Exercise directions: Count the lines in the data below that contain the string "height", treating uppercase and lowercase as different, and reply with only the number.

Dataset:
○ ○ ○ ○
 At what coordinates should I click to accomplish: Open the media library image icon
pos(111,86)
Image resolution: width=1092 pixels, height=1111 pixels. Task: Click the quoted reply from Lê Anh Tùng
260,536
○ ○ ○ ○
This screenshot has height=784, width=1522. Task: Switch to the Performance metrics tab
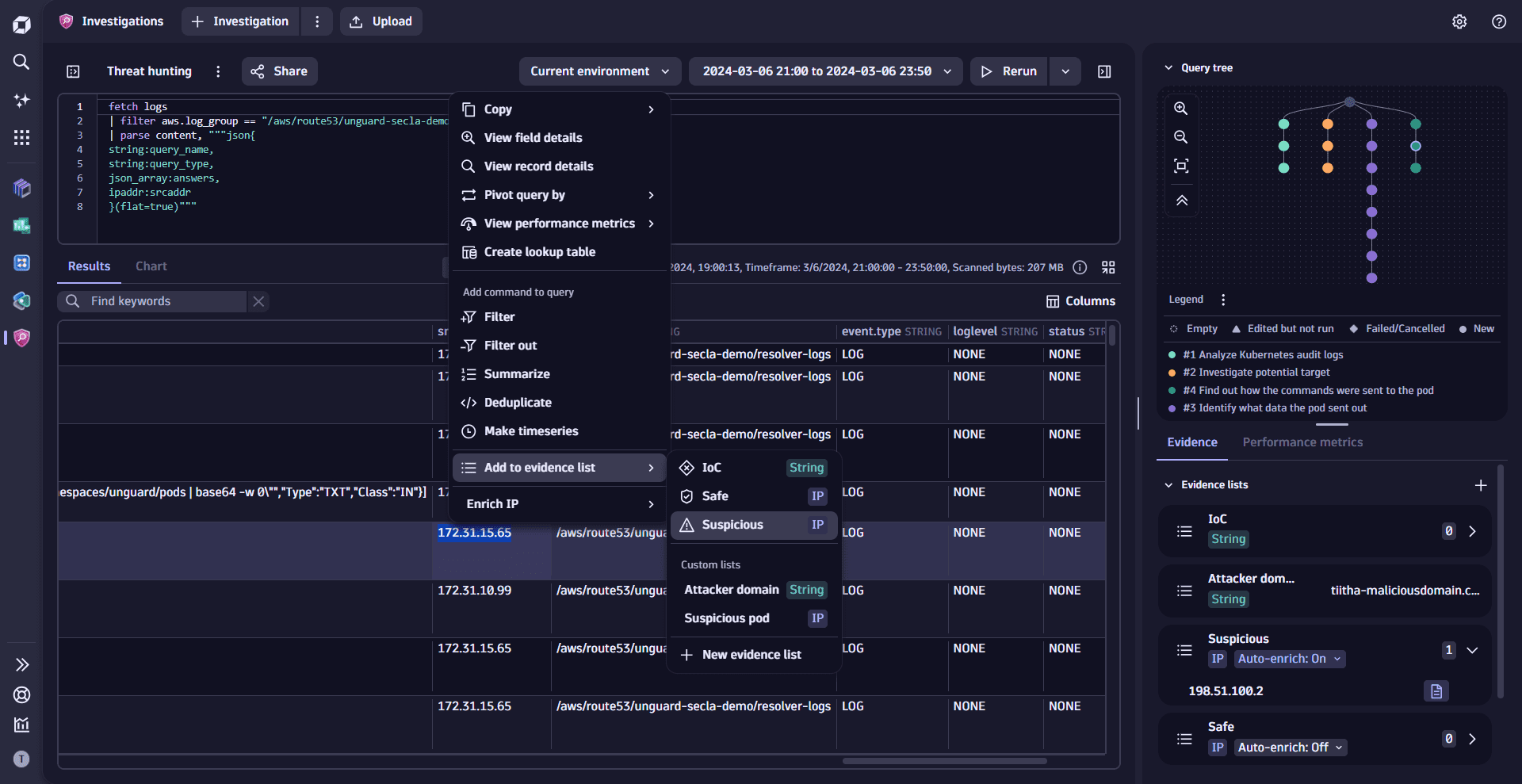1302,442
○ ○ ○ ○
Written response: 2